After 10 days of uncomfortably public chatter between the Clippers and the Celtics, the teams finally agreed to a deal that would bring the Clippers their next head coach.

Sunday afternoon, the Clippers and the Celtics agreed in principle on a deal that would allow the Clippers to hire Doc Rivers as the team’s head coach. In return, the Clippers would send an unprotected first-round pick in the 2015 NBA draft as compensation for the Celtics waiving Rivers’ non-compete clause.

The Clippers will pay Rivers $21 million over the next three seasons. Rivers is the highest-paid coach in the NBA.

According to multiple team reports, the deal with Rivers virtually clinches that the team will re-sign Chris Paul once Paul becomes an unrestricted free agent on July 1.

The deal still must be approved by the NBA, which could Monday.

While rare, trading for a coach isn’t unprecedented in the NBA. The Orlando Magic hired Stan Van Gundy in 2007, sending multiple picks to the Miami Heat as compensation.

Word of mutual interest between the Clippers and Rivers surfaced two weeks ago, but talks really began to heat up a week before last Friday.

That weekend, it appeared the Clippers were close to agreeing on two different transactions with Boston. In addition to the pick-for-Rivers talk, it seemed like the teams were willing to swap DeAndre Jordan for Kevin Garnett. Boston also initially asked for Eric Bledsoe in the deal, which caused the first stalemate.

Talks picked up and quieted down multiple times over the course of last week, with them being classified as “dead” multiple times in different reports.

Things took a strange turn Thursday, when Commissioner David Stern spoke about the talks in a number of radio interviews.

“I would say that if we know that what the parties really want to do is one (deal) and they are going to break into two for purposes of trying to avoid the restrictions that the collective bargaining agreement places on it, we know how to deal with that as well,” Stern told ESPN radio.

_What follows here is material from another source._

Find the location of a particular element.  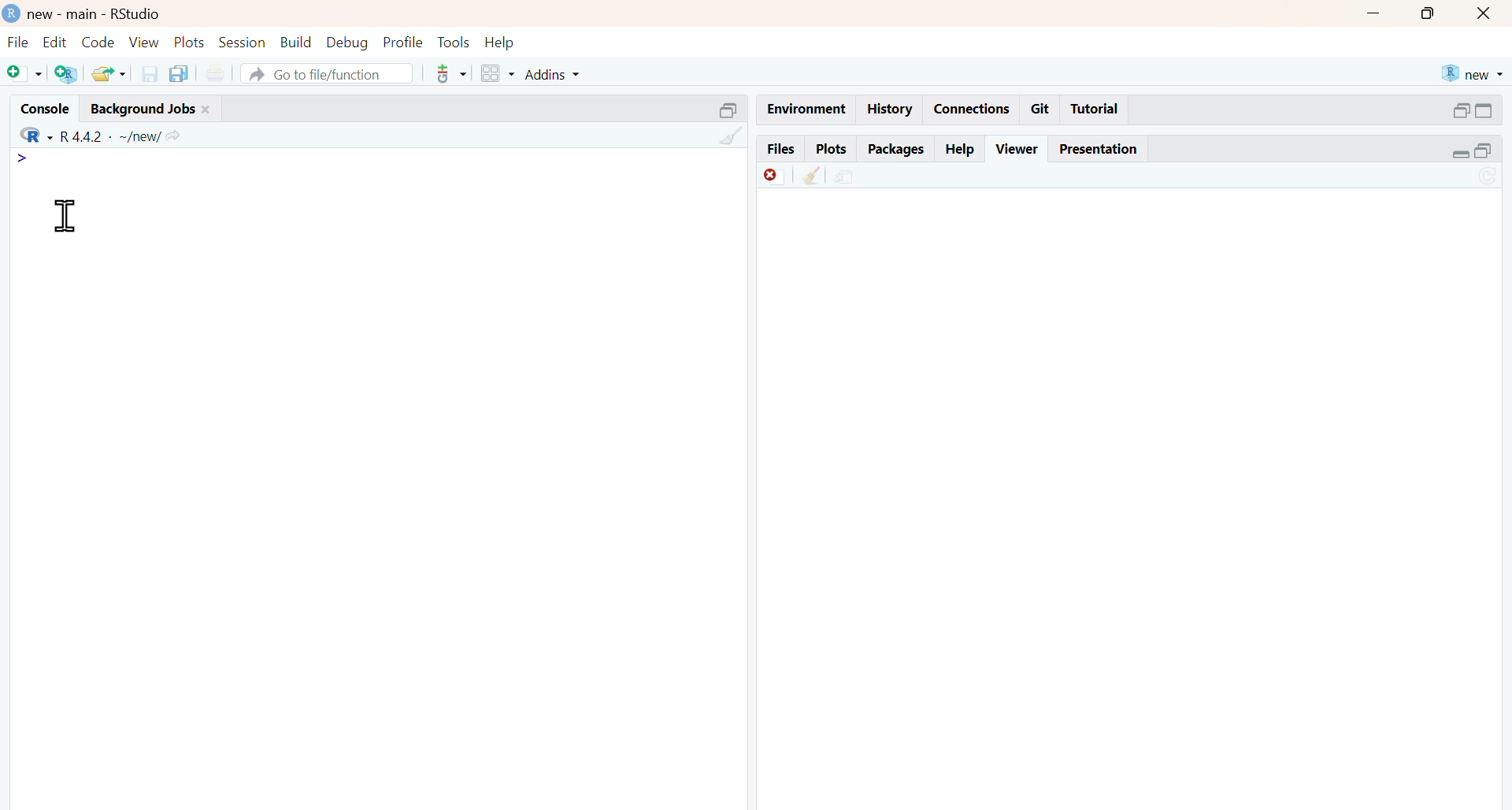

Stern later made it even clearer.

“If you think those, at this point — having been all over the media for the last week — are separate transactions … I have a bridge that I would very much enjoy selling to you,” he said.

With a realization that the Clippers wouldn’t be able to acquire Garnett and Rivers, the Clippers narrowed their focus on their top priority — Rivers.

And while talks gained significant steam Thursday, by Friday morning, they had fallen apart again, with Boston unhappy about the Clippers’ offer of a future second-round pick.

One report had Rivers calling the Clippers and telling them he was no longer interested in the job, but despite the published pessimism, several high-ranking Clippers’ executives were confident a deal could be salvaged.

The teams re-engaged Sunday morning, and by mid-afternoon, all parties agreed on the terms.

Had the Clippers been unable to come to an agreement with Boston, the Clippers would’ve likely hired either Indiana associate coach Brian Shaw or former Cleveland coach Byron Scott.